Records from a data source
..........

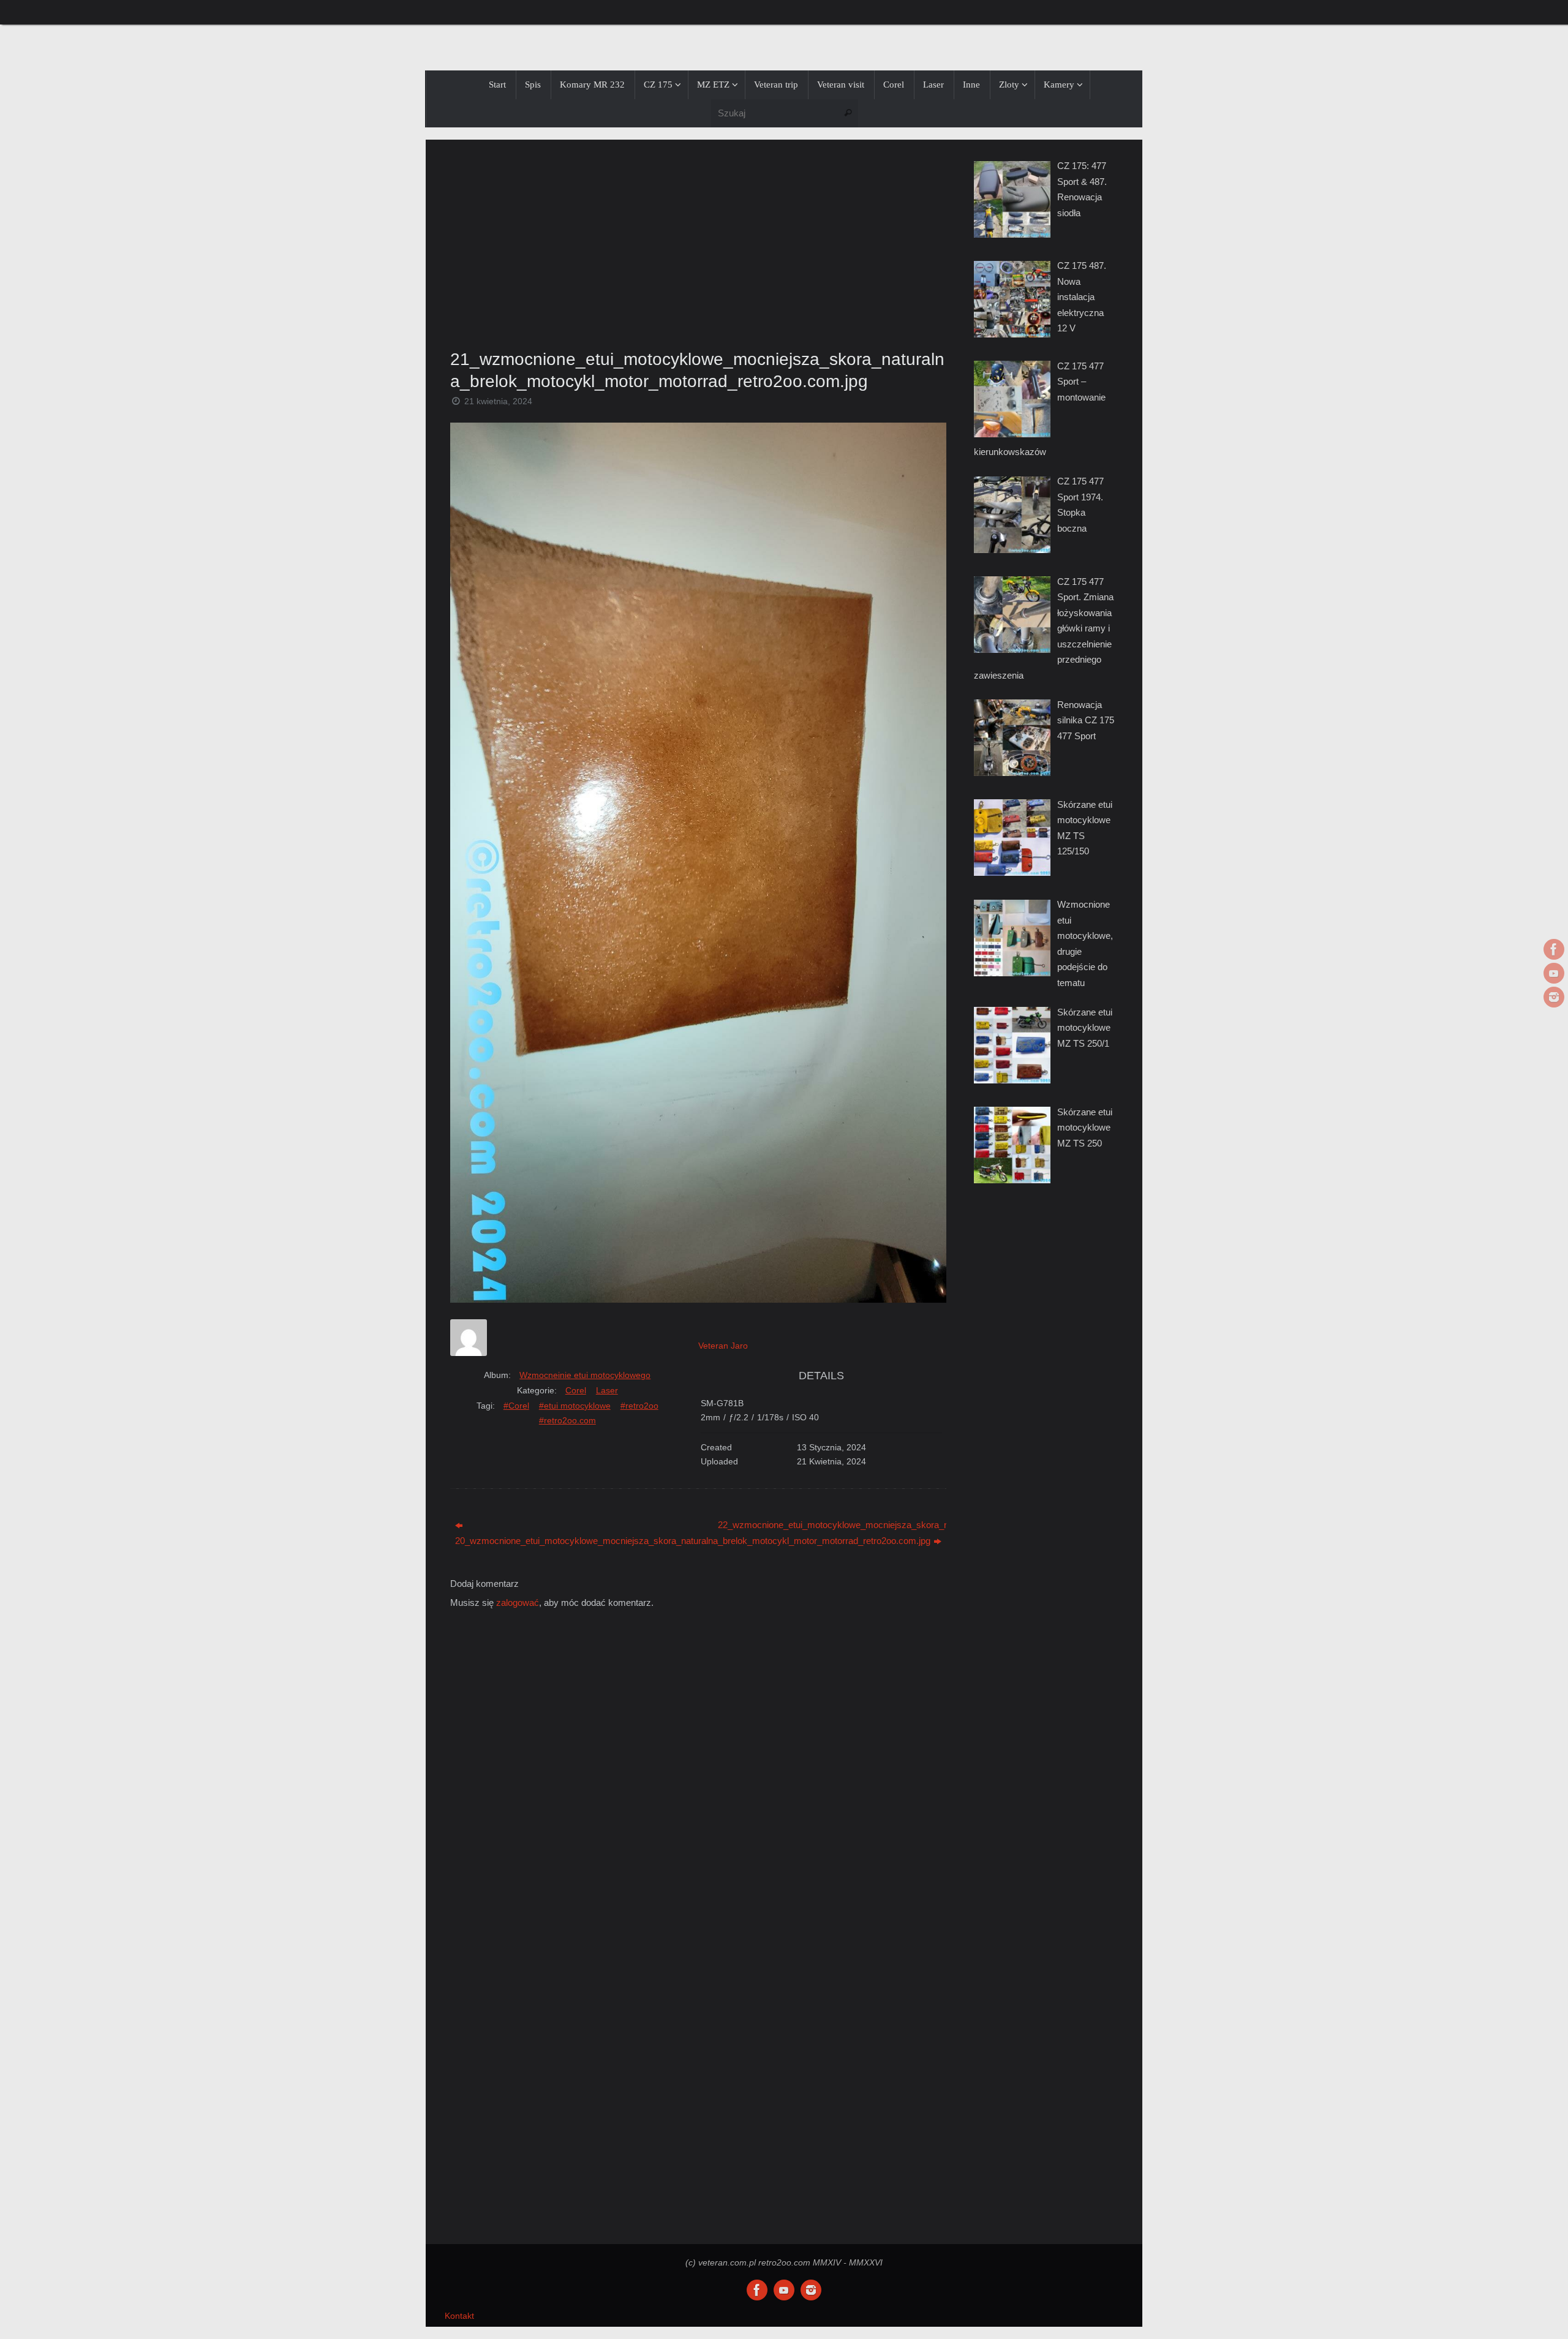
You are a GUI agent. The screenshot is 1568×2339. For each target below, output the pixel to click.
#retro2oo (639, 1406)
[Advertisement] (698, 240)
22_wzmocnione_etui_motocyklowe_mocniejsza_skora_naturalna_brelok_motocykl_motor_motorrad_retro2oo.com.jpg (832, 1525)
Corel (575, 1390)
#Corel (516, 1406)
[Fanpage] (1554, 949)
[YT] (1554, 973)
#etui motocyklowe (575, 1406)
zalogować (517, 1602)
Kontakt (459, 2316)
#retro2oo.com (567, 1420)
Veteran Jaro (723, 1345)
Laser (607, 1390)
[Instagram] (1554, 997)
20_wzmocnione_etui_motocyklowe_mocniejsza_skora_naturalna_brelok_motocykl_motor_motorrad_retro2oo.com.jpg (569, 1540)
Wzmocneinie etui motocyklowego (584, 1375)
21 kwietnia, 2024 (498, 401)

..........

EXERCISE BRIEF
Keep every word of the records above exactly, and return them with no pictures.

SOLVED EXERCISE
You are a GUI agent. The screenshot is 1568×2339. For each target below, output the pixel to click.
#retro2oo (639, 1406)
[Advertisement] (698, 240)
22_wzmocnione_etui_motocyklowe_mocniejsza_skora_naturalna_brelok_motocykl_motor_motorrad_retro2oo.com.jpg (832, 1525)
Corel (575, 1390)
#Corel (516, 1406)
[Fanpage] (1554, 949)
[YT] (1554, 973)
#etui motocyklowe (575, 1406)
zalogować (517, 1602)
Kontakt (459, 2316)
#retro2oo.com (567, 1420)
Veteran Jaro (723, 1345)
Laser (607, 1390)
[Instagram] (1554, 997)
20_wzmocnione_etui_motocyklowe_mocniejsza_skora_naturalna_brelok_motocykl_motor_motorrad_retro2oo.com.jpg (569, 1540)
Wzmocneinie etui motocyklowego (584, 1375)
21 kwietnia, 2024 (498, 401)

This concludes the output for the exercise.